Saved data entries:
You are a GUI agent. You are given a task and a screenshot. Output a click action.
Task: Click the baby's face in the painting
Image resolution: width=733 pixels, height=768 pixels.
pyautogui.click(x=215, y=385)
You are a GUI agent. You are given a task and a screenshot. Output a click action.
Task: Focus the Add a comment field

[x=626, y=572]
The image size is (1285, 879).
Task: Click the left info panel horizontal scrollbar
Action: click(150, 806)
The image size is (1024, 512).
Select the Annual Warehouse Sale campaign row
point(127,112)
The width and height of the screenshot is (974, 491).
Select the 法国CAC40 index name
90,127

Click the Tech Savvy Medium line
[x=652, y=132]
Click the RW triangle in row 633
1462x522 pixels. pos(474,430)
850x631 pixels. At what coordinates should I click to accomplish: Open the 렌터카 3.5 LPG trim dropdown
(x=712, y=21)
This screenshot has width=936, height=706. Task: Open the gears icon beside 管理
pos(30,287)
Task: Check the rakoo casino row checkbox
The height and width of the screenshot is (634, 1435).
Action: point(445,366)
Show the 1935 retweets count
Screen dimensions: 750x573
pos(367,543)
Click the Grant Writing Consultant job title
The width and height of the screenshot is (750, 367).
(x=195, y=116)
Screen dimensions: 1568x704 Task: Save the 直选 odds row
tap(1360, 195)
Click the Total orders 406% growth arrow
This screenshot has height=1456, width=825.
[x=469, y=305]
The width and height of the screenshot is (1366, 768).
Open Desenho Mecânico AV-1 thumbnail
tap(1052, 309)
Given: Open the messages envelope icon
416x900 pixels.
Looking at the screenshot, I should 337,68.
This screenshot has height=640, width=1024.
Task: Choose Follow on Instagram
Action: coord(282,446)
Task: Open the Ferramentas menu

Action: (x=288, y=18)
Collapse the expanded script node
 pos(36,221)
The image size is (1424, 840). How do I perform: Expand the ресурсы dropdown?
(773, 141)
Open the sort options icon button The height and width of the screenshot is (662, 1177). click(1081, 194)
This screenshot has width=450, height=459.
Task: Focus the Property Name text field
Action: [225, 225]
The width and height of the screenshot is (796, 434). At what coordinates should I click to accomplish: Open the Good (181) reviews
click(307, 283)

### Task to complete
Repeat the records from the line with "Click the Tech Savvy Medium line" through the end of the records, unchanged.

### Full answer
Click the Tech Savvy Medium line
[x=652, y=132]
Click the RW triangle in row 633
1462x522 pixels. pos(474,430)
850x631 pixels. At what coordinates should I click to accomplish: Open the 렌터카 3.5 LPG trim dropdown
(x=712, y=21)
This screenshot has width=936, height=706. Task: Open the gears icon beside 管理
pos(30,287)
Task: Check the rakoo casino row checkbox
The height and width of the screenshot is (634, 1435).
Action: point(445,366)
Show the 1935 retweets count
Screen dimensions: 750x573
pos(367,543)
Click the Grant Writing Consultant job title
The width and height of the screenshot is (750, 367).
(x=195, y=116)
Screen dimensions: 1568x704 Task: Save the 直选 odds row
tap(1360, 195)
Click the Total orders 406% growth arrow
This screenshot has height=1456, width=825.
[x=469, y=305]
The width and height of the screenshot is (1366, 768).
Open Desenho Mecânico AV-1 thumbnail
tap(1052, 309)
Given: Open the messages envelope icon
416x900 pixels.
Looking at the screenshot, I should 337,68.
This screenshot has height=640, width=1024.
Task: Choose Follow on Instagram
Action: coord(282,446)
Task: Open the Ferramentas menu

Action: (x=288, y=18)
Collapse the expanded script node
 pos(36,221)
The image size is (1424, 840). How do I perform: Expand the ресурсы dropdown?
(773, 141)
Open the sort options icon button The height and width of the screenshot is (662, 1177). click(1081, 194)
This screenshot has width=450, height=459.
Task: Focus the Property Name text field
Action: [225, 225]
The width and height of the screenshot is (796, 434). At what coordinates should I click to accomplish: Open the Good (181) reviews
click(307, 283)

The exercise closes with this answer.